Bond Question A asks whether to approve the sale of $15,440,000 in bonds to make capital expenditures for certain senior citizens’ facilities improvement, construction and equipment acquisition projects by providing for a general property tax.

Question B would authorize the insurance and sale of library acquisition bonds totaling $10,167,000 for capital expenditures for academic, public school, tribal and public library resource acquisitions and to levy the appropriate property tax for repayment. The projects specifically designated for funding include $3 million for the Cultural Affairs Department, $3.25 million for the Higher Education Department and $3 million for the Public Education Department.

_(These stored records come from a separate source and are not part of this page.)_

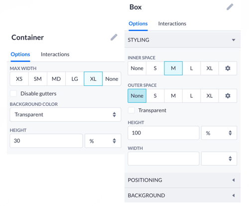This screenshot has width=249, height=206.
Task: Click the Container Height value field
Action: (x=46, y=141)
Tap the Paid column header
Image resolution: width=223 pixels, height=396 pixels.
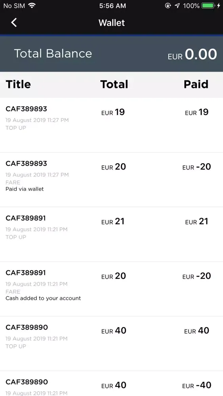tap(196, 84)
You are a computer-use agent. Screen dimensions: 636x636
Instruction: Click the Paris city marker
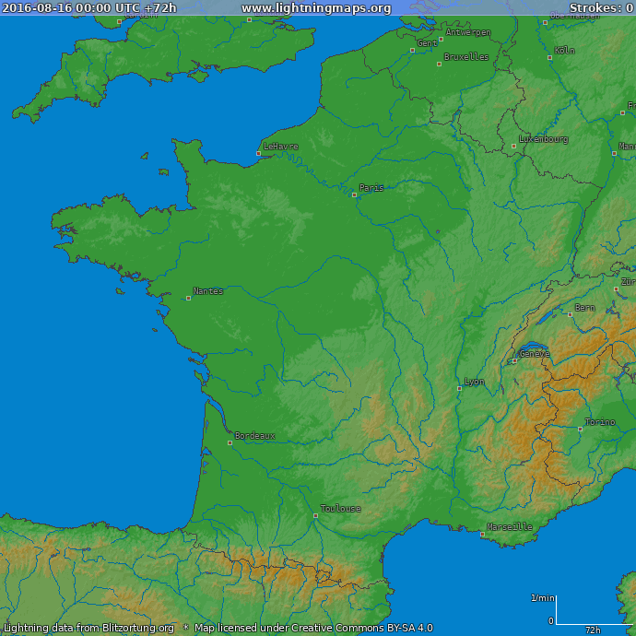click(x=354, y=194)
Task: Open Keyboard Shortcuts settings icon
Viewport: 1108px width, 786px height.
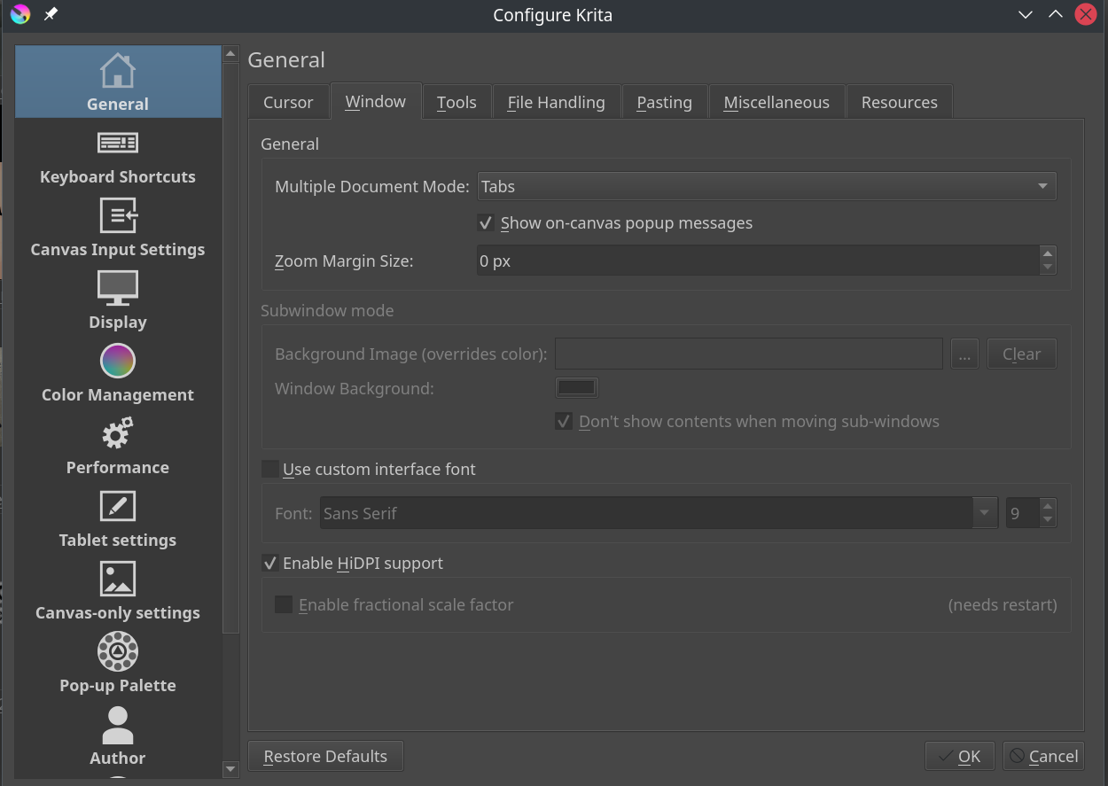Action: 117,144
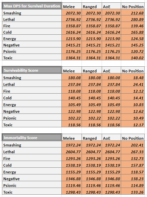
Task: Select the No Position column header in first table
Action: tap(133, 6)
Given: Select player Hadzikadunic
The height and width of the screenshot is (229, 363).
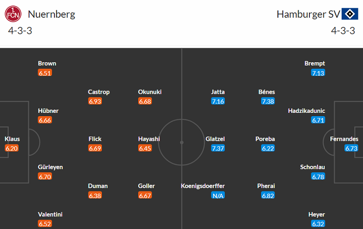Looking at the screenshot, I should click(x=306, y=111).

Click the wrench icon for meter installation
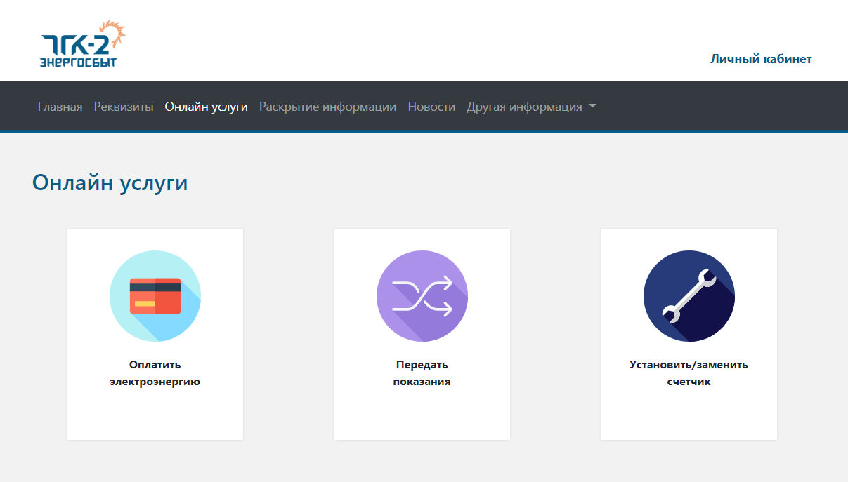coord(689,296)
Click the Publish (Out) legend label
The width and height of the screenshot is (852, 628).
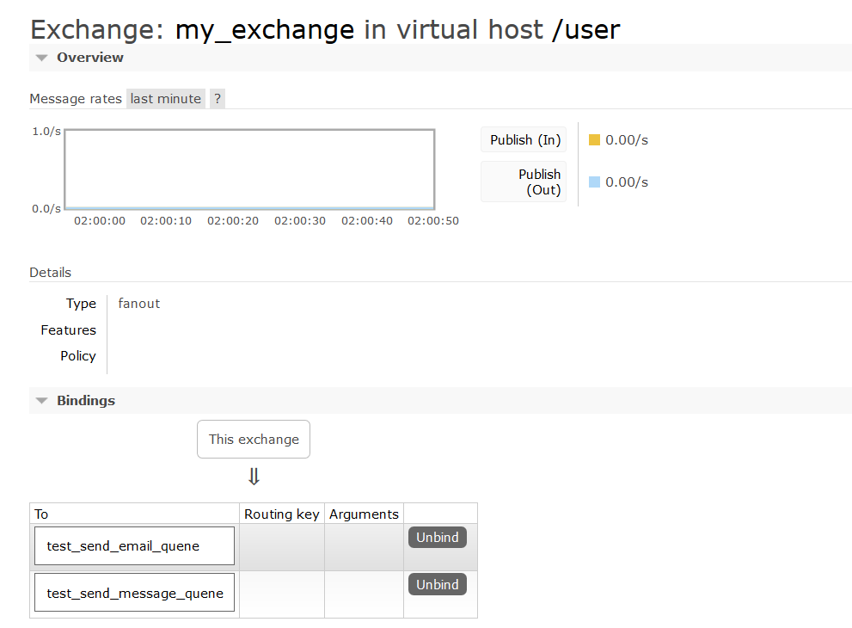pos(539,182)
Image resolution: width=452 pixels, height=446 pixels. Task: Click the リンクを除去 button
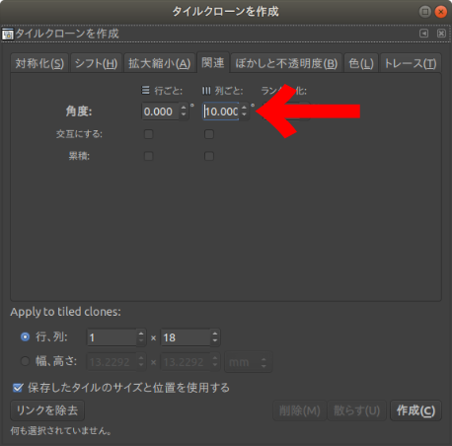pos(47,410)
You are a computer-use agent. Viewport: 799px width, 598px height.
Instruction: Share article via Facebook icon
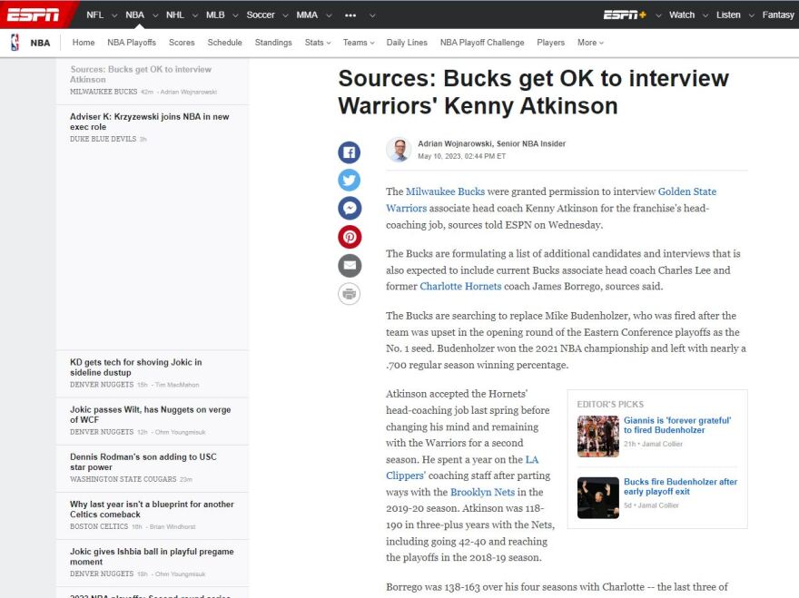pos(350,152)
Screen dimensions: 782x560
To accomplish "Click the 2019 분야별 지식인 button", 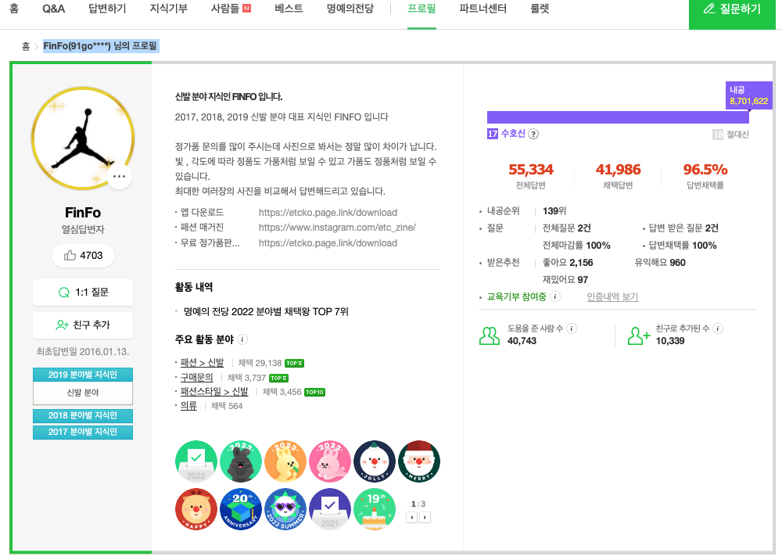I will [x=82, y=375].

Question C would authorize general obligation bonds for the sale of higher education, special schools and tribal schools’ capital improvement and acquisition bonds totaling $142,356,000 to make capital expenditures and to impose the appropriate property tax levy for repayment. The breakdown shows $12.7 million for Eastern New Mexico University and $32.35 million for community colleges, including $700,000 to renovate student services at the Ruidoso campus.

Question D would authorize the sale of $18,198,000 in public safety capital improvement and acquisition bonds for state police, public safety communications and national guard facilities statewide and to impose the necessary property tax for repayment.

Four judges are listed for judicial retention. They are Barbara J. Vigil for justice of the state supreme court, and Jonathan B. Sutin, Tim L. Garcia and M. Monica Zamora for judges on the state court of appeals.

Most of the county and many district races offer only the winners of the Republican primary with no Democratic opposition.

In contested races, Judith K. Nakamura, a Republican faces Michael E. Vigil, a Democrat for justice of the state supreme court, and Stephen G. French, a Republican, faces Democrat Julia J. Vargas for another seat as justice of the state supreme court.

Incumbent John Patrick Suggs faces a write-in challenger for the position of 12th Judicial District Attorney, Albert Richard Greene III.

Greg Nibert, a Republican, is running against Democrat Richard James Garcia for the District 59 seat as state representative. Incumbent State Sen. Ted Barela, a Republican, is challenged by Democrat Elizabeth Liz Stefanics for the District 39 post.

Republican Nora Espinoza, former District 59 state representative, is running against Maggie Toulouse Oliver, a Democrat, for secretary of state. Incumbent Steve Pearce, a Republican, is challenged by Merrie Lee Soules, a Democrat, for U.S. Representative from the 2nd Congressional District, and by write-in candidate Jack McGrann, who also ran in 2014.

In the presidential/vice presidential race, the Republican nominees are Donald J. Trump and Michael R. Pence; the Democratic nominees are Hillary Rodham Clinton and Timothy Michael Kaine; The Socialism & Liberation Party nominees are Gloria La Riva and Dennis Banks; the Libertarian Party nominees are Gary Johnson and Bill Weld; the Constitutional Party nominees are Darrell Castle and Scott Bradley; the Green Party nominees are Jill Stein and Ajumu Baraka; the American Delta Party nominees are “Rocky” Roque De La Fuente and Michael Steinbery; and the Better for America Party nominees are Evan McMullin and Nathan Johnson.